Brief
Look through the entries. Copy each line that has the word "Given".
═══ Provided data ═══
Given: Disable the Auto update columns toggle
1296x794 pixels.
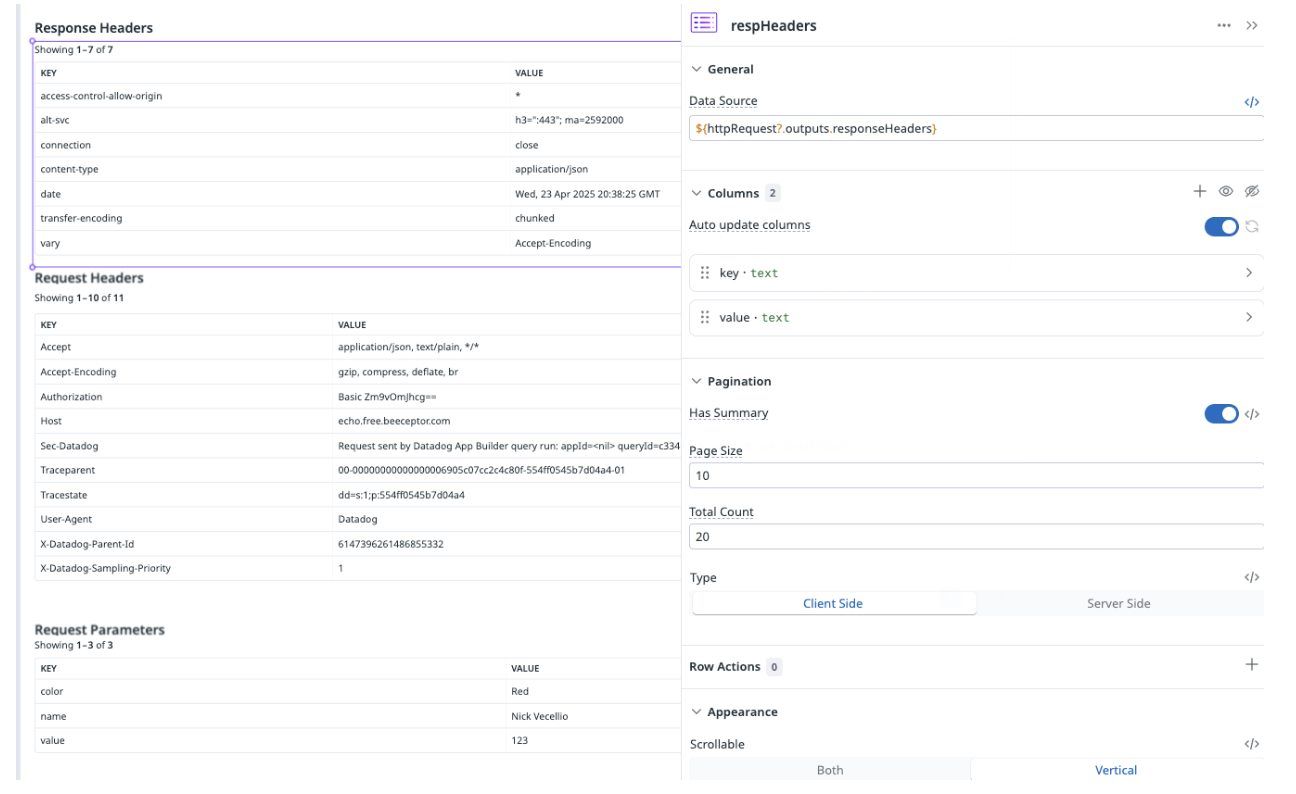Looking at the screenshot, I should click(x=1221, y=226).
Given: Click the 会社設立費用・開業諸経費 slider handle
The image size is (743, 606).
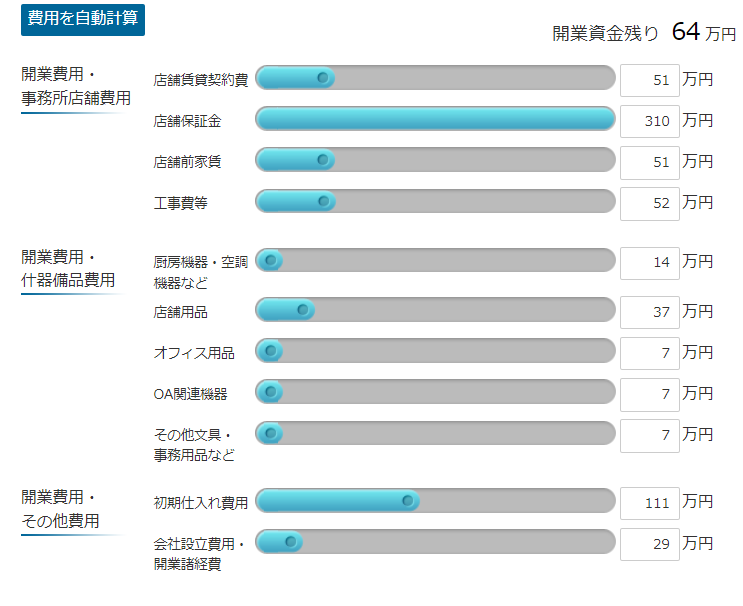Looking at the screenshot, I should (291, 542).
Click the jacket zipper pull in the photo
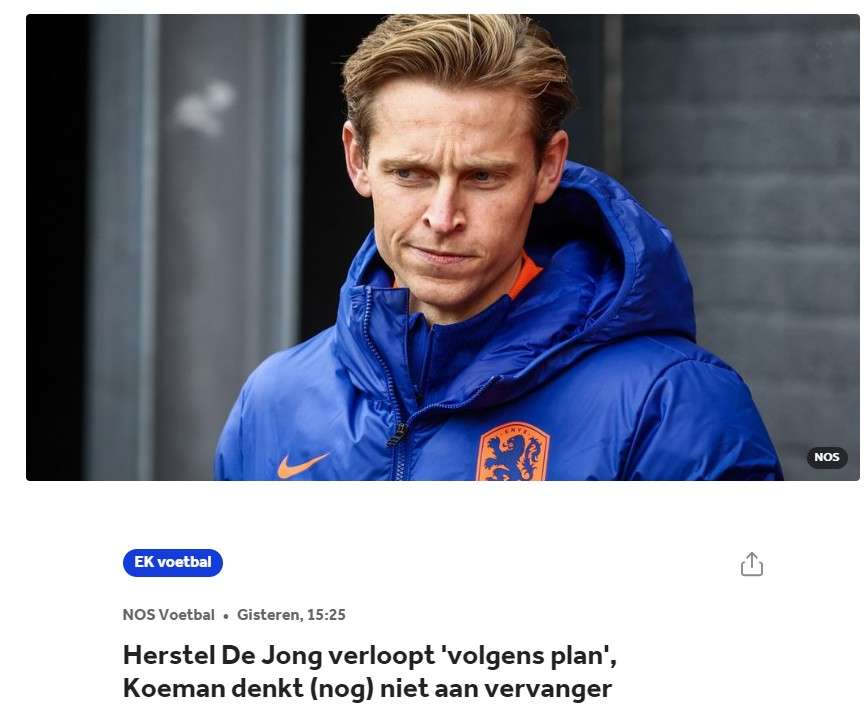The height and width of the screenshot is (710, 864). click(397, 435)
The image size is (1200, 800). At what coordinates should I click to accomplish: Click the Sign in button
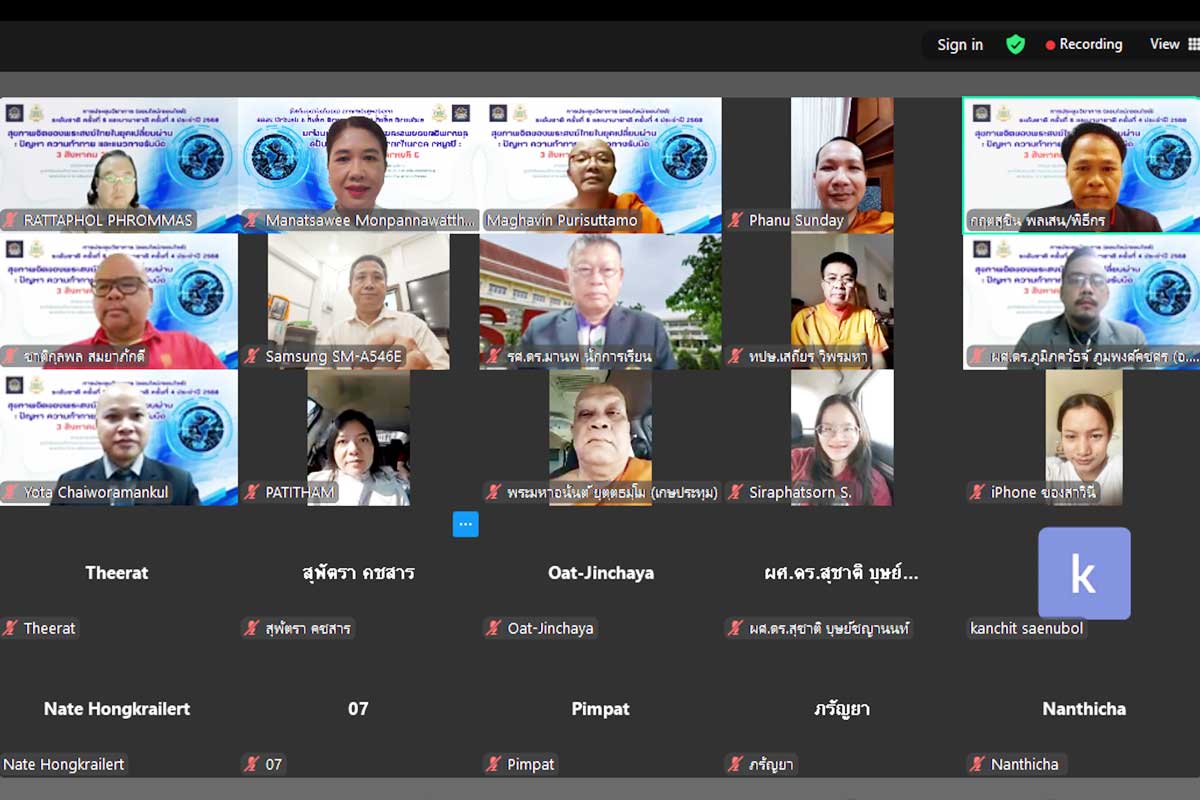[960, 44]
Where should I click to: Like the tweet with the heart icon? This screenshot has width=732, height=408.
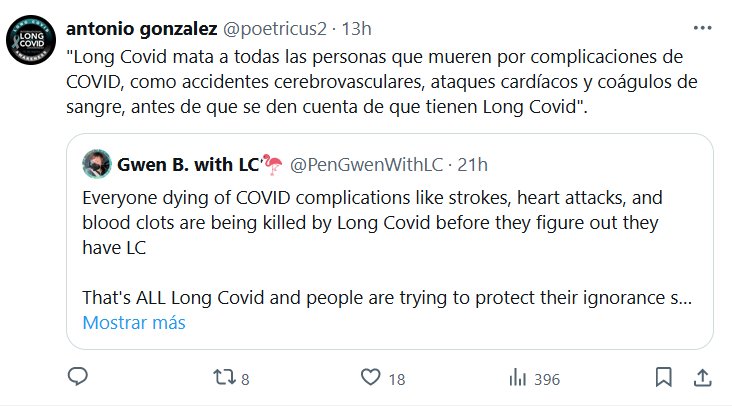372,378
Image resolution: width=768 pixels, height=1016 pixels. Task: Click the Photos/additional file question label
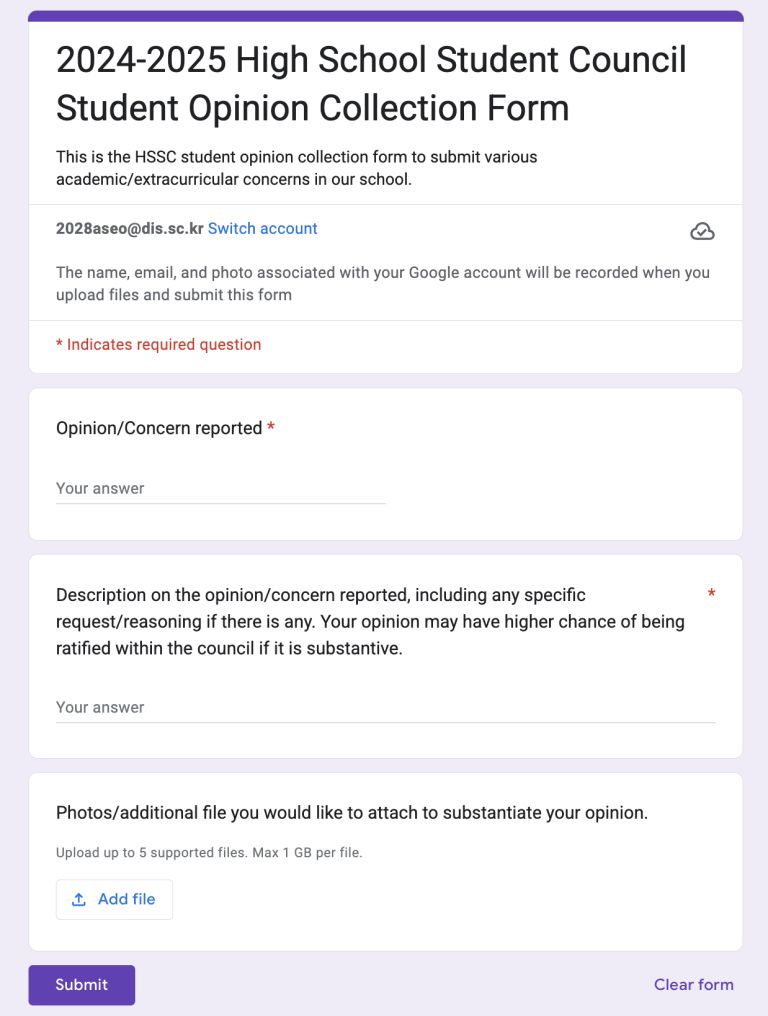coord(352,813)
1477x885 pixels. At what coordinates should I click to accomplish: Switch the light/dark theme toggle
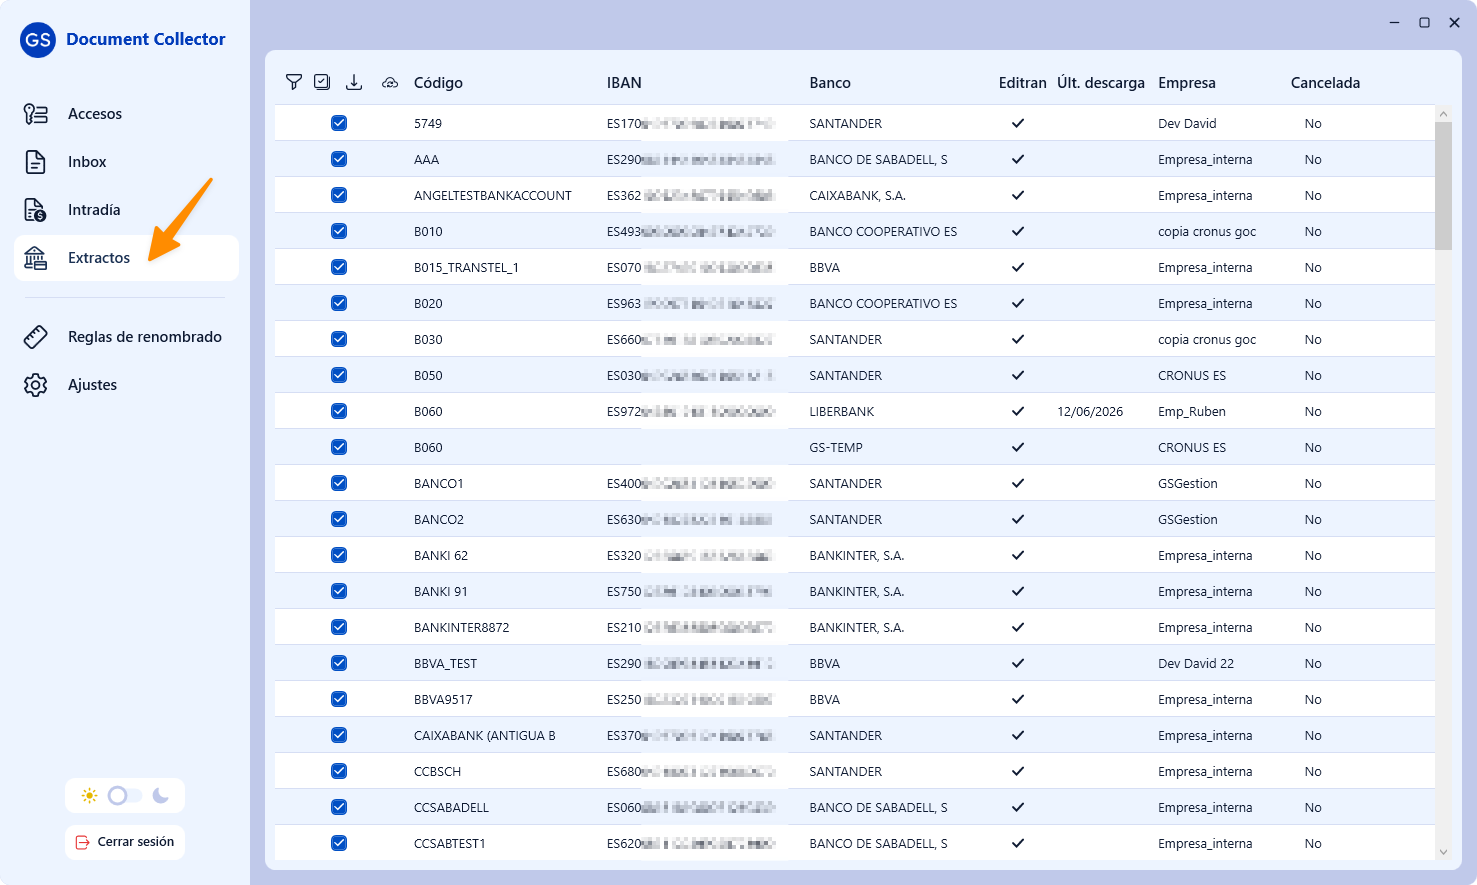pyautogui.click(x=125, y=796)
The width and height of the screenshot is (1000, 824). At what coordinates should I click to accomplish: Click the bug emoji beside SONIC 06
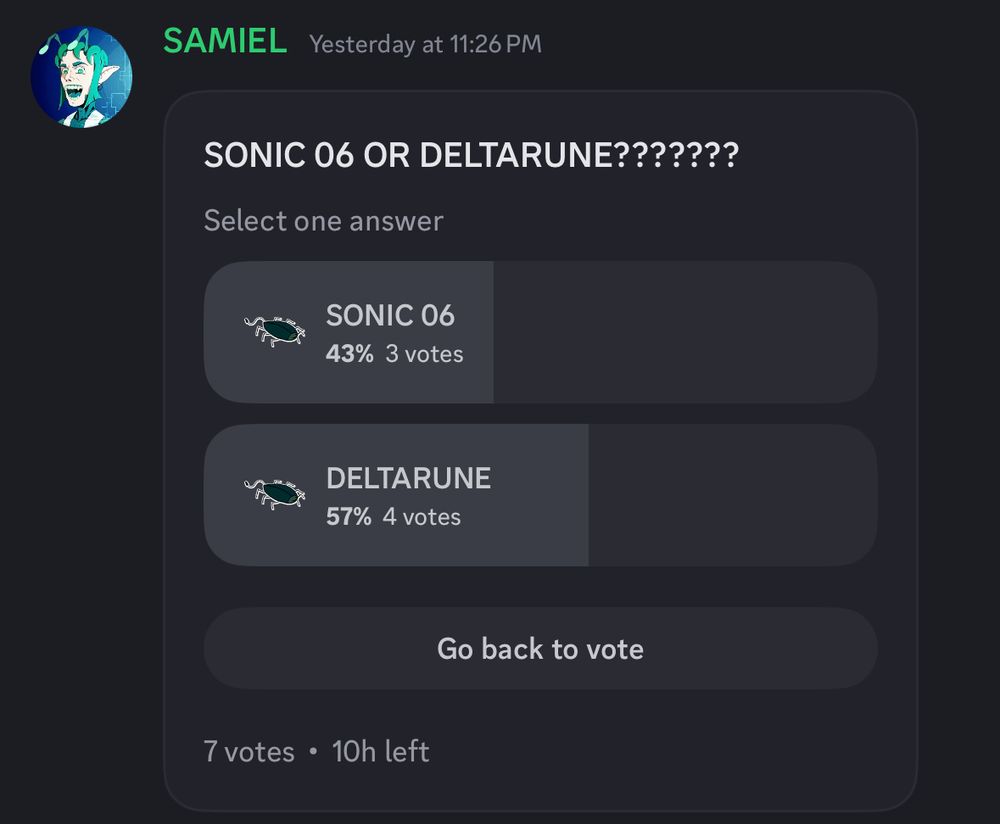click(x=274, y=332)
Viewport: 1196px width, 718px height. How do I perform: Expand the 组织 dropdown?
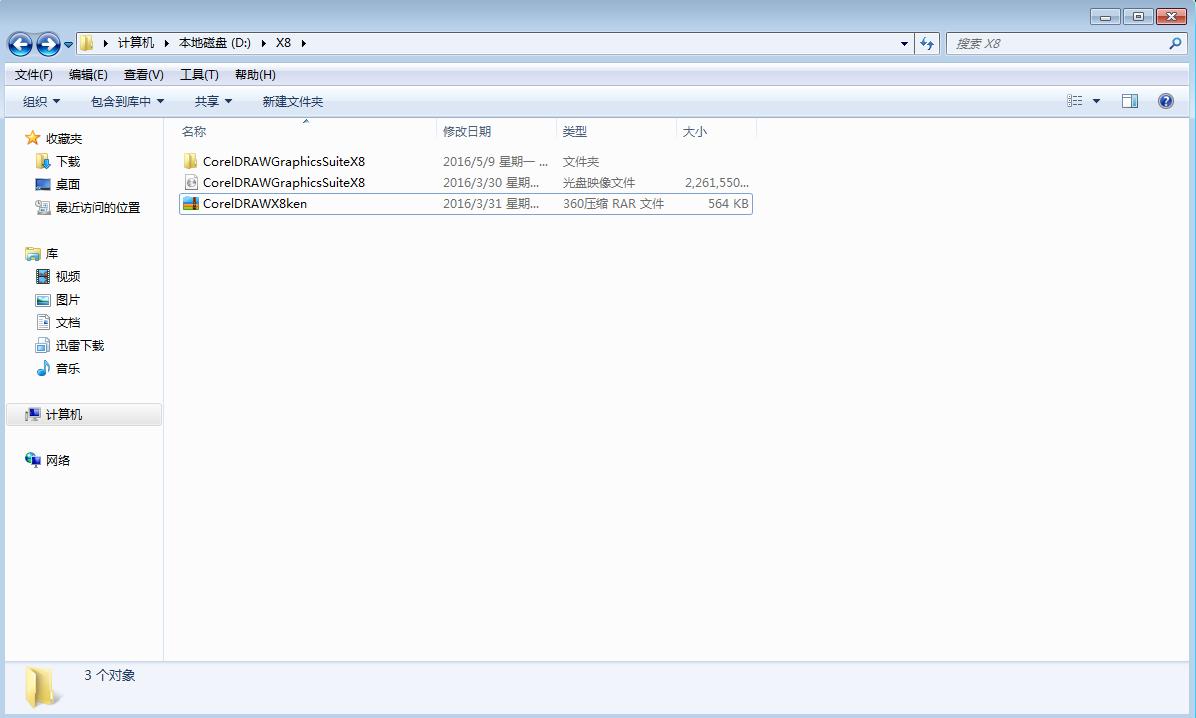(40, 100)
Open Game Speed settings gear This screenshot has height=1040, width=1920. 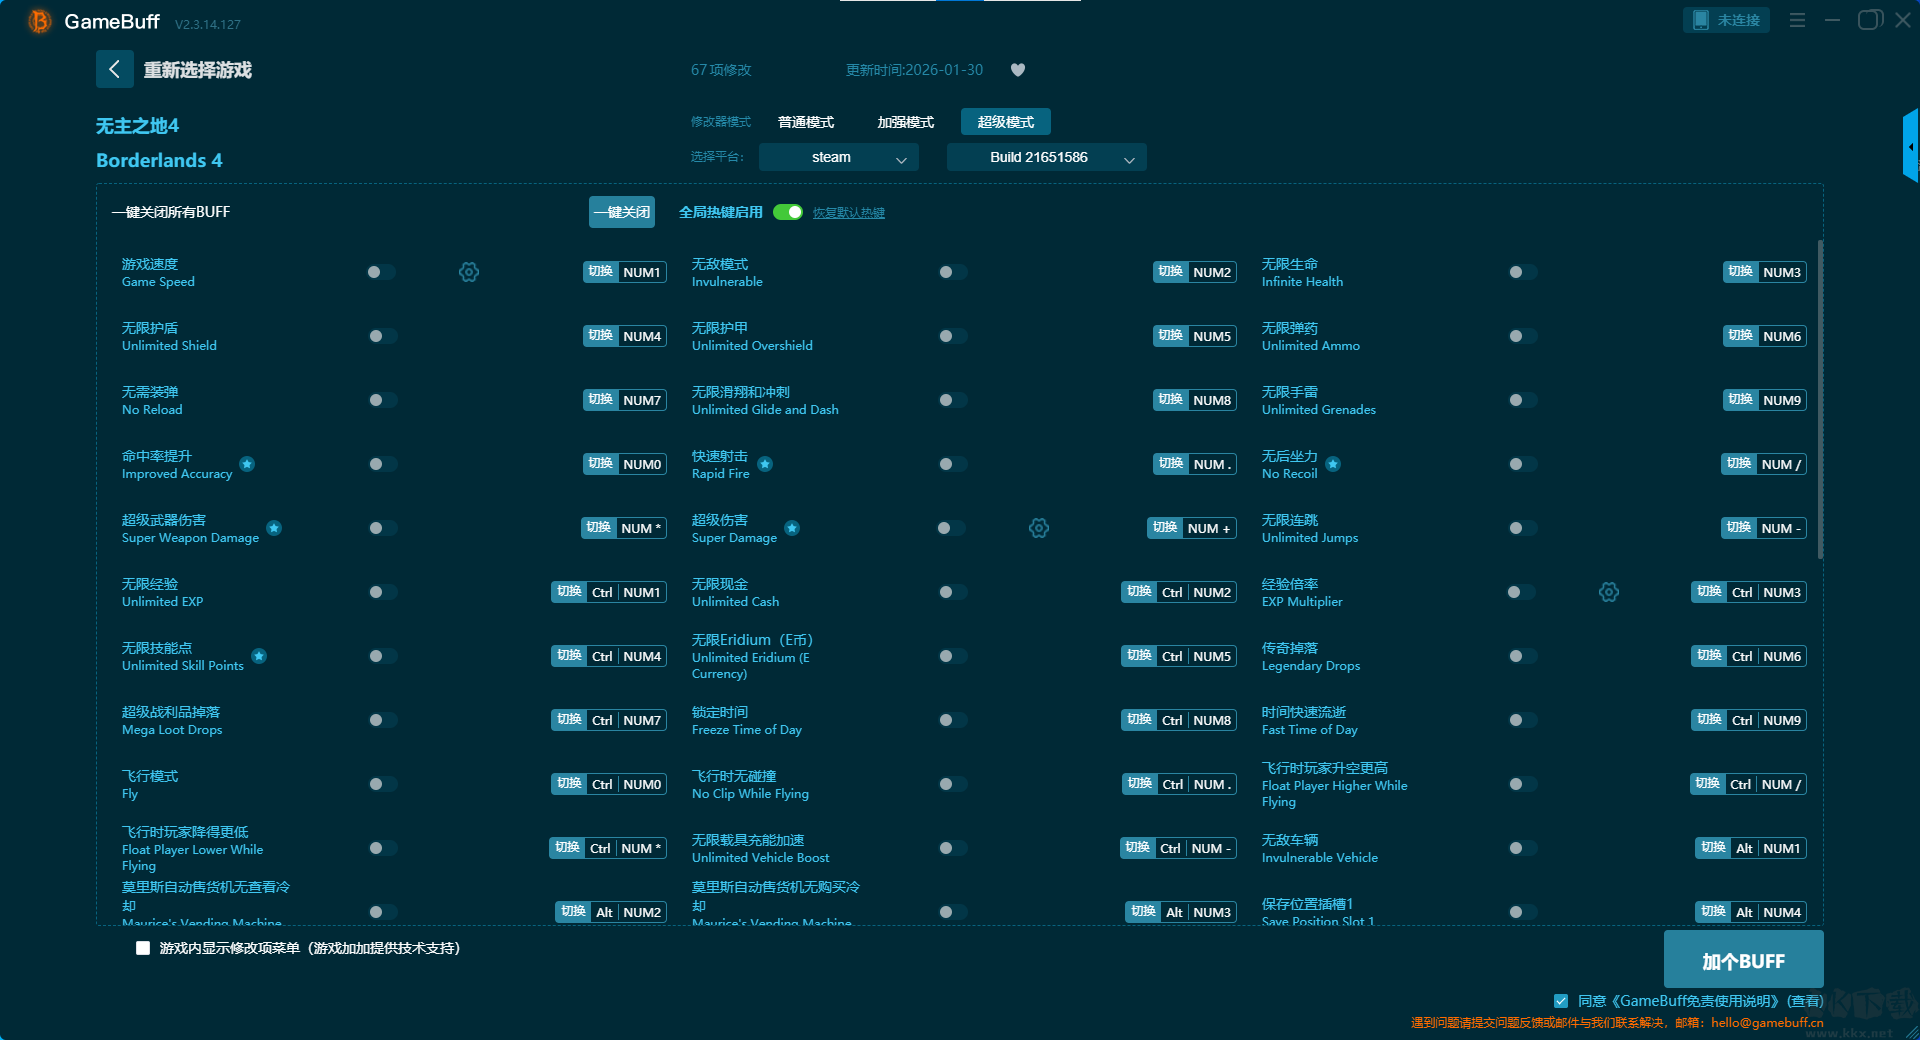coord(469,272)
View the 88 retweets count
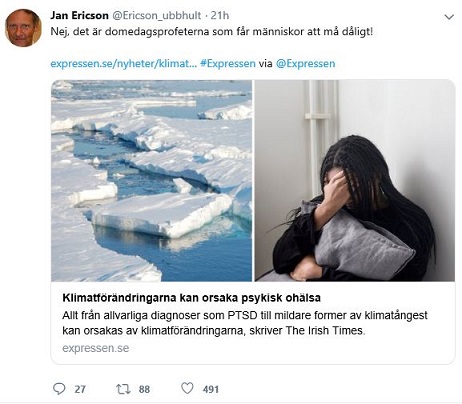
═══
Response
Given: Disable the Auto update columns toggle
Given: Click the 会社設立費用・開業諸経費 slider handle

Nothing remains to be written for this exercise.